Only a few hours before the demonstration, the NF group decided to leave the rally if the SED speakers spoke alone, which was quickly spread by telephone and word of mouth." An unprecedented crowd of 40,000 demonstrators had gathered at the Alter Garten. When Ziegner explained to them, among other things, that the SED had "no ear and no time" for "advice aimed at eliminating socialism," the NF group marched off the square, followed by most of the assembled demonstrators. Ziegner stood there "like a wet poodle" and disappeared through a back door.

On 3 November 1989, the Bezirk Schwerin SED removed him from the position of First Secretary and installed reformer Hans-Jürgen Audehm as his successor. The SED Politburo wanted to prevent Ziegner from resigning, as many others would then have to be replaced as well. However, the majority in the Bezirk Schwerin SED Secretariat prevailed against the Politburo. He was removed by his party from the Volkskammer two weeks later, on 16 November 1989.
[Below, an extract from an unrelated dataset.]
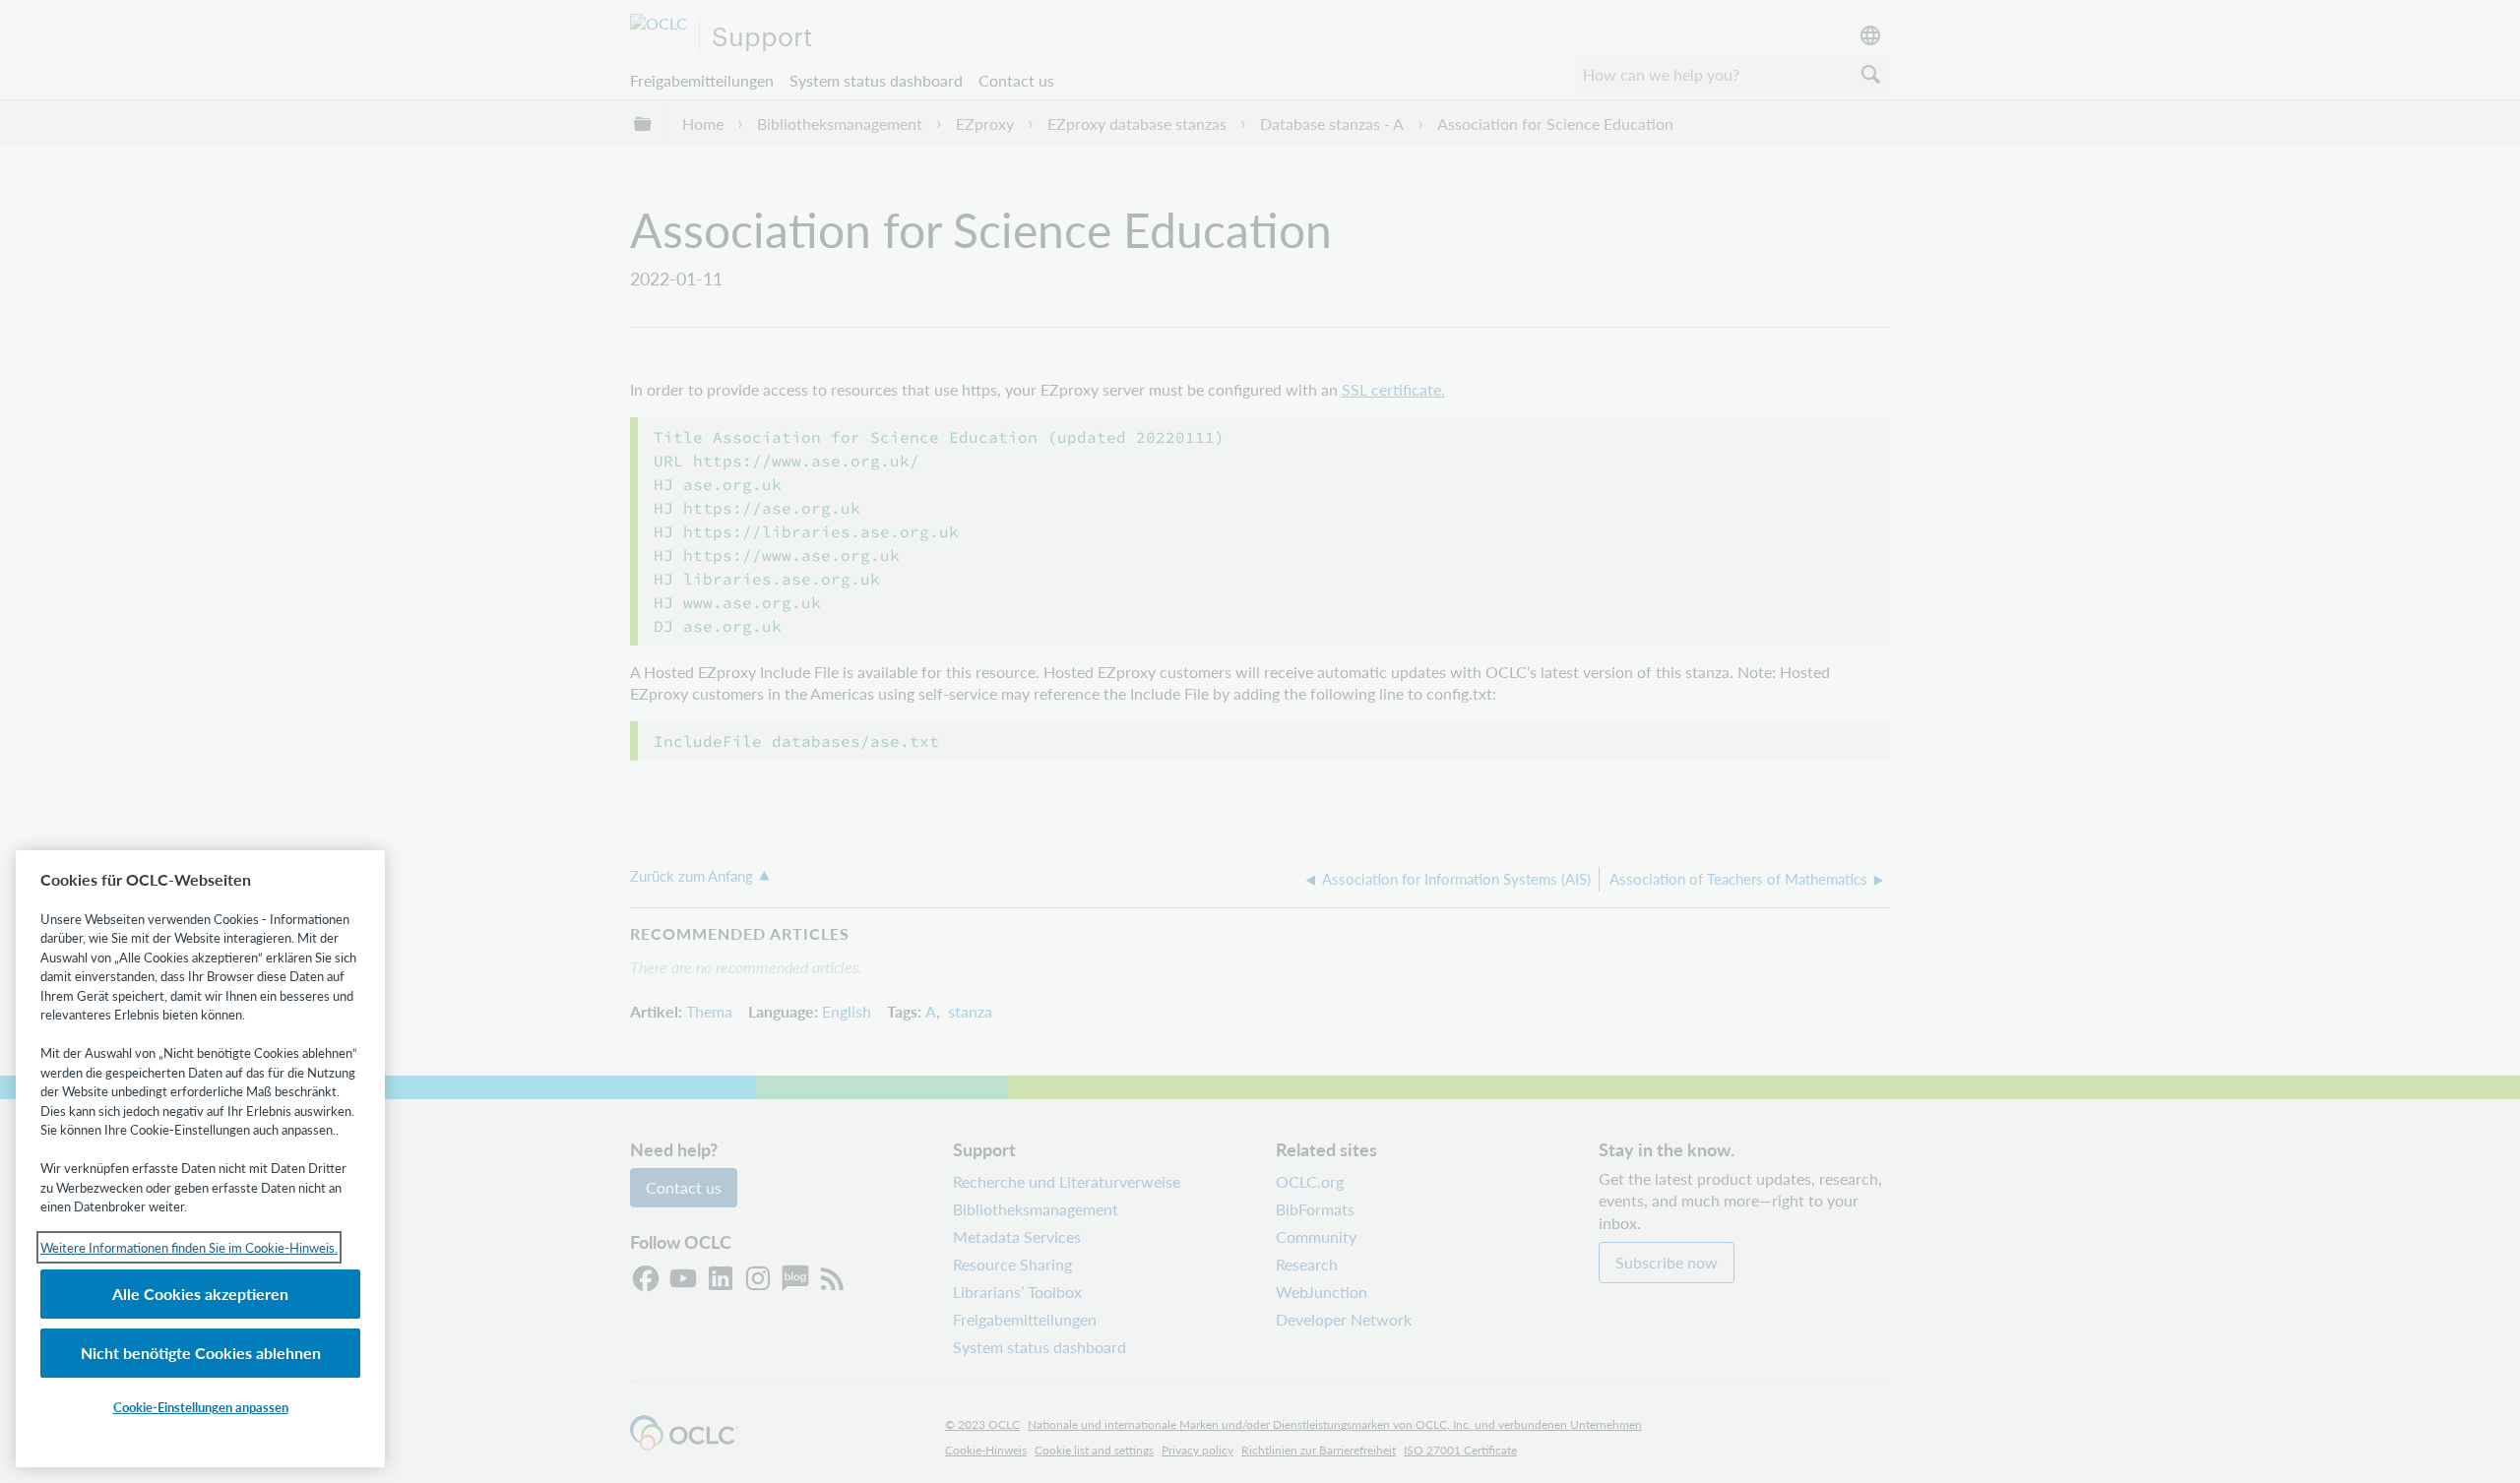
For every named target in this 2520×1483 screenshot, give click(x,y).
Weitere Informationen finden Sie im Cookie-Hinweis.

He was subsequently expelled from the SED in December 1989 "due to conduct damaging to the party".

Ziegner faced an arrest warrant 1990, an investigation being underway against him for breach of trust to the tune of millions of East German marks. The arrest warrant was however rescinded in April 1990.

===Reunified Germany===
Ziegner passed away in his hometown in 2015 at the age of 87.